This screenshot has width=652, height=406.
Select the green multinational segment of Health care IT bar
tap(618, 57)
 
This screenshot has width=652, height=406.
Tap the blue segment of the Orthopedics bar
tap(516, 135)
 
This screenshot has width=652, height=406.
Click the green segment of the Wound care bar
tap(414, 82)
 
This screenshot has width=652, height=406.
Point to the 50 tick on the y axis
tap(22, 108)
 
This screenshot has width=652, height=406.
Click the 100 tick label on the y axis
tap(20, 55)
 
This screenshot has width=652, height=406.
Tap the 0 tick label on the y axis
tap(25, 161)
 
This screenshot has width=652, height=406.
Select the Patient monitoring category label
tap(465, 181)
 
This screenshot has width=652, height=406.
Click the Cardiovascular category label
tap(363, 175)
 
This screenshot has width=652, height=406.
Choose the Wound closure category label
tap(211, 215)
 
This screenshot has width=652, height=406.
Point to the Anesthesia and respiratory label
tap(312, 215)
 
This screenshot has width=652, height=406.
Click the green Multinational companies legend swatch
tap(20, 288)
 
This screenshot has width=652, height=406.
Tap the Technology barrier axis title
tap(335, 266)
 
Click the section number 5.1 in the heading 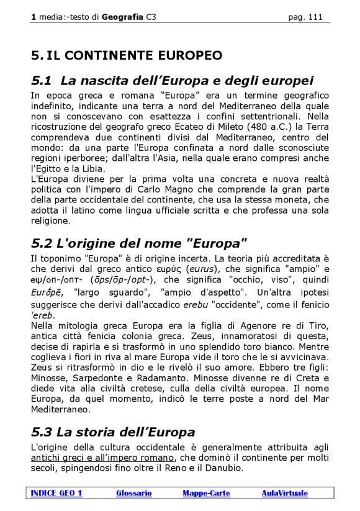(42, 80)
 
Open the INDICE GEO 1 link (56, 493)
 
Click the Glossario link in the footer (133, 493)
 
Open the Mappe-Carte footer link (206, 493)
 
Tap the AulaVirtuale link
○ ○ ○
:: Job ::
How many lines of the listing above contain the string "care"? Reply with the number only.

:: Task answer ::
2